Dopo il sisma, gli aquilani sono stati distribuiti lungo la costa. Poi, lentamente, hanno fatto ritorno prima nei comuni i vicini, poi nei prefabbricati (i map e i condomini del progetto C.A.S.E.). Infine, hanno cominciato a trasferirsi nelle nuove abitazioni e non sono mancati tentativi di speculazione.

 

Chiara è una maestra di 24 anni, sorridente e piena di voglia di vivere. Dopo il terremoto la sua famiglia si è divisa. Sono andati prima da parenti, poi sulla costa, in seguito da amici, mentre i genitori vivevano in un camper davanti all’ufficio del padre. Infine, si sono riuniti tutti in un albergo, fino a quando si sono trasferiti nei prefabbricati nella frazione di Sant’Elia, dove vive tuttora. A settembre, finalmente, andranno nella nuova casa. «Siamo tutti molto emozionati – afferma – perché non è semplice sentire propria una casa temporanea».

 

A L’Aquila, racconta Chiara, «siamo diventati tutti nostalgici, ma raccontarsi il passato fa nascere il desiderio di tornarci, anche se ci sono le impalcature. A volte entri in un locale con il soffitto sfondato, pericolosissimo, con la gente dentro stipata, e pensi: è una follia! Eppure ci resti perché, in qualche modo, anche quello rende tutto più normale.

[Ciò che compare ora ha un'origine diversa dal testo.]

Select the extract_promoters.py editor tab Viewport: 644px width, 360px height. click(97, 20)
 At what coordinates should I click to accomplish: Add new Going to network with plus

Piano piano le cose stanno cambiando, la ricostruzione procede, la gente trova stabilità ed è fiorito un forte associazionismo. Le situazioni difficili ci sono ovunque, ma l’uomo ha la forza, l’energia, la resilienza per rispondere con positività alle situazioni brutte, perché davvero da queste possono nascere le esperienze di vita più belle».